Hi ARC members,
A little rain and warm temperatures and the trees are bursting with flowers and buds. Many of you are getting ready for turkey season (big at our house) or the general fishing opener on May 1. DNR reports sturgeon spawning has started on the Fox and Wolf rivers, and could be in full swing as early as this weekend (April 10 and 11.) Spring has taken off.
The April Zoom meeting was a good one. Tim Eisele put a lot of work into a presentation that highlighted some DNR history and life as an outdoor reporter in Wisconsin. If you missed it, don’t despair. Rick has arranged to make it available on our website at wisarc.org on the 'What's New' page. You will find a lot of photos as well as Tim’s perspective as an outdoor writer on what’s good and what’s problematic in DNR policy right now.
At that April Zoom meeting, members also discussed dealing with the tattered condition of our ARC budget. More on that will be emailed.

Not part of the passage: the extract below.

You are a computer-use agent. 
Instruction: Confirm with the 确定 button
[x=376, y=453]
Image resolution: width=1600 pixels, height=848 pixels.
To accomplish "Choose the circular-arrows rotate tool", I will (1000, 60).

And we happily agreed it was time to start planning the annual ARC picnic. YEAH, like in person! Dom Mangardi has reserved the park shelter in Middleton on JULY 14. Mark that date on your calendars. Zoom call attendees thought inoculations will be pretty much complete for our group by then, and the gathering is held outside. Sheree Vande Brink is checking with the caterer. And we will make signing up available on the website in a month or so. Now that ARC is more tied in with local DNR retiree groups in Green Bay, Rhinelander, Spooner and Eau Claire, our hope is some of your regional colleagues will make the trip to the picnic to see old friends! [By the way, if you are trying to connect with a retired regional colleague, you might try emailing the primary retiree contact for that area. Check out our website “About Us” tab at wisarc.org
There have been members contacting me asking when luncheon meetings will resume. It will be some time after the picnic. If you have strong feelings, please email me
Of course, resuming luncheons will also depend on Linda Netzer’s success in lining up venues and on Dane County guidance for indoor gatherings. The good news is we are starting to see the light at the end of the tunnel.

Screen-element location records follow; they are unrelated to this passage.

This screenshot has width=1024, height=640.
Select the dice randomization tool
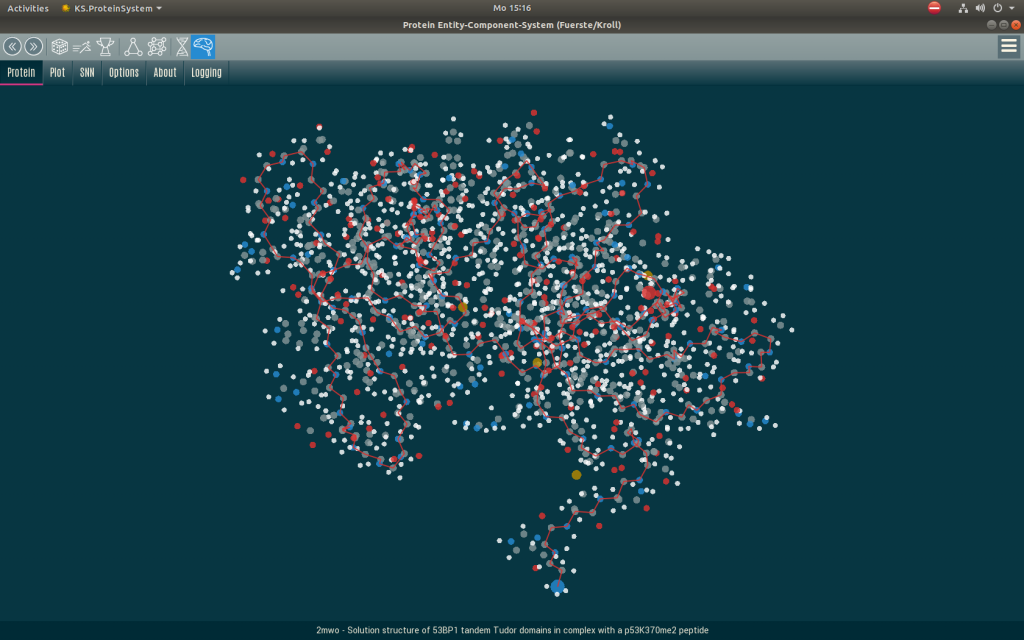click(60, 46)
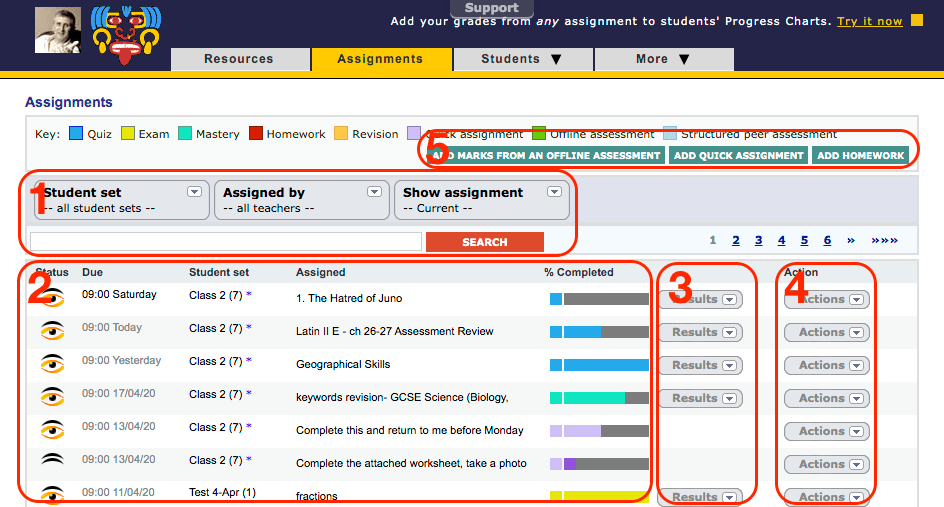Click the teal Mastery key icon
This screenshot has height=507, width=944.
(x=185, y=134)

In the meantime, we have another great presentation coming up at the May Zoom meeting. ARC member Dennis Schenborn has been researching explorers’ perilous attempts to reach the South Pole, and has written an engrossing book on the subject. He will present the story at the Zoom meeting:
“On February 10, 1913, Roald Amundsen was lecturing to a crowd of 3,000 in the Red Gym on the campus of the UW-Madison. His topic was how he reached the South Pole. He began his lecture with these words:
“’It is with deepest regret that I begin my lecture tonight. From the meager details that have come to us in this afternoon’s paper it appears certain that the brave Captain Scott and his polar party have perished.’
“Although Amundsen reached the Pole more than a month before Scott, he was cast as a villain by the British press. The legend of Scott’s heroic struggle was written even before the men who lived it with him could step ashore to tell their own tales of hardship and triumph in the cold of Antarctica. The carefully controlled newspaper accounts of Scott’s story created a legend with one tragic hero.”
I surely hope you will join us. You don’t want to miss this one. Until then, take care. I urge you to keep wearing a mask – even if you’re fully inoculated – to protect all of our grandkids and younger folks, and to keep from freaking out other shoppers at the grocery store.
P.S. My plan was to make this a short message. Writers. What are you going to do?